Dataset extract |
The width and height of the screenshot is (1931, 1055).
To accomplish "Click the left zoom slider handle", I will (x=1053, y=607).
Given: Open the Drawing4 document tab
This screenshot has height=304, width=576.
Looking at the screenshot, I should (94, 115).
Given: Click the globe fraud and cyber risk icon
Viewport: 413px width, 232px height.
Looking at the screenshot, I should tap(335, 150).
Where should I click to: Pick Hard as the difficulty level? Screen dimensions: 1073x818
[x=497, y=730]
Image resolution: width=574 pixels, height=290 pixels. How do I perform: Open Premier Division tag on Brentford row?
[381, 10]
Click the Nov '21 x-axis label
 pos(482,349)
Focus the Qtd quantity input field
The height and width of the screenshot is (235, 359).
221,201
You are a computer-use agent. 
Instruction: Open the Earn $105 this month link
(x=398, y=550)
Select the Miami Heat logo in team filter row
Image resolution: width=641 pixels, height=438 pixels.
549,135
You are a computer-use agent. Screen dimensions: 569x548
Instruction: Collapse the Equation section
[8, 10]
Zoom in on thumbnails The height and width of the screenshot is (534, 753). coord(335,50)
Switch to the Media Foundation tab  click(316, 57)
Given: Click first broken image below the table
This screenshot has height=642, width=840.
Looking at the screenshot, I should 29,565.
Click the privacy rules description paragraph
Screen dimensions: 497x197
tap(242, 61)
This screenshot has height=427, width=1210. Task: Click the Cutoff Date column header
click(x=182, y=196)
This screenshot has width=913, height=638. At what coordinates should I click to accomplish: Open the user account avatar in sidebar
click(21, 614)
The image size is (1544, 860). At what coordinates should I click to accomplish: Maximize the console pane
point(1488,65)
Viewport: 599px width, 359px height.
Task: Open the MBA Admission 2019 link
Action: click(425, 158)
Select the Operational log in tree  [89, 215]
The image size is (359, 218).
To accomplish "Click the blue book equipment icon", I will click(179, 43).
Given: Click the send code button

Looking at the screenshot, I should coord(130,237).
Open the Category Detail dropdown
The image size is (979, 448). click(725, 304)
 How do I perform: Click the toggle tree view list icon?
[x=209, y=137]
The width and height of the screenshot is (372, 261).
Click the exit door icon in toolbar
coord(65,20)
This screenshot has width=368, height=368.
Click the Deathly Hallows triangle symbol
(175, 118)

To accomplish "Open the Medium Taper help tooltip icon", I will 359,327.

What is being asked | Convert each line of the rows above into a Markdown table with two columns, Number and Line, numbering the lines in order. Leave out blank lines.

The reply |
| Number | Line |
|---|---|
| 1 | The width and height of the screenshot is (1931, 1055). |
| 2 | To accomplish "Click the left zoom slider handle", I will (x=1053, y=607). |
| 3 | Given: Open the Drawing4 document tab |
| 4 | This screenshot has height=304, width=576. |
| 5 | Looking at the screenshot, I should (94, 115). |
| 6 | Given: Click the globe fraud and cyber risk icon |
| 7 | Viewport: 413px width, 232px height. |
| 8 | Looking at the screenshot, I should tap(335, 150). |
| 9 | Where should I click to: Pick Hard as the difficulty level? Screen dimensions: 1073x818 |
| 10 | [x=497, y=730] |
| 11 | Image resolution: width=574 pixels, height=290 pixels. How do I perform: Open Premier Division tag on Brentford row? |
| 12 | [381, 10] |
| 13 | Click the Nov '21 x-axis label |
| 14 |  pos(482,349) |
| 15 | Focus the Qtd quantity input field |
| 16 | The height and width of the screenshot is (235, 359). |
| 17 | 221,201 |
| 18 | You are a computer-use agent.  |
| 19 | Instruction: Open the Earn $105 this month link |
| 20 | (x=398, y=550) |
| 21 | Select the Miami Heat logo in team filter row |
| 22 | Image resolution: width=641 pixels, height=438 pixels. |
| 23 | 549,135 |
| 24 | You are a computer-use agent. Screen dimensions: 569x548 |
| 25 | Instruction: Collapse the Equation section |
| 26 | [8, 10] |
| 27 | Zoom in on thumbnails The height and width of the screenshot is (534, 753). coord(335,50) |
| 28 | Switch to the Media Foundation tab  click(316, 57) |
| 29 | Given: Click first broken image below the table |
| 30 | This screenshot has height=642, width=840. |
| 31 | Looking at the screenshot, I should 29,565. |
| 32 | Click the privacy rules description paragraph |
| 33 | Screen dimensions: 497x197 |
| 34 | tap(242, 61) |
| 35 | This screenshot has height=427, width=1210. Task: Click the Cutoff Date column header |
| 36 | click(x=182, y=196) |
| 37 | This screenshot has width=913, height=638. At what coordinates should I click to accomplish: Open the user account avatar in sidebar |
| 38 | click(21, 614) |
| 39 | The image size is (1544, 860). At what coordinates should I click to accomplish: Maximize the console pane |
| 40 | point(1488,65) |
| 41 | Viewport: 599px width, 359px height. |
| 42 | Task: Open the MBA Admission 2019 link |
| 43 | Action: click(425, 158) |
| 44 | Select the Operational log in tree  [89, 215] |
| 45 | The image size is (359, 218). |
| 46 | To accomplish "Click the blue book equipment icon", I will click(179, 43). |
| 47 | Given: Click the send code button |
| 48 | Looking at the screenshot, I should coord(130,237). |
| 49 | Open the Category Detail dropdown |
| 50 | The image size is (979, 448). click(725, 304) |
| 51 |  How do I perform: Click the toggle tree view list icon? |
| 52 | [x=209, y=137] |
| 53 | The width and height of the screenshot is (372, 261). |
| 54 | Click the exit door icon in toolbar |
| 55 | coord(65,20) |
| 56 | This screenshot has width=368, height=368. |
| 57 | Click the Deathly Hallows triangle symbol |
| 58 | (175, 118) |
| 59 | To accomplish "Open the Medium Taper help tooltip icon", I will 359,327. |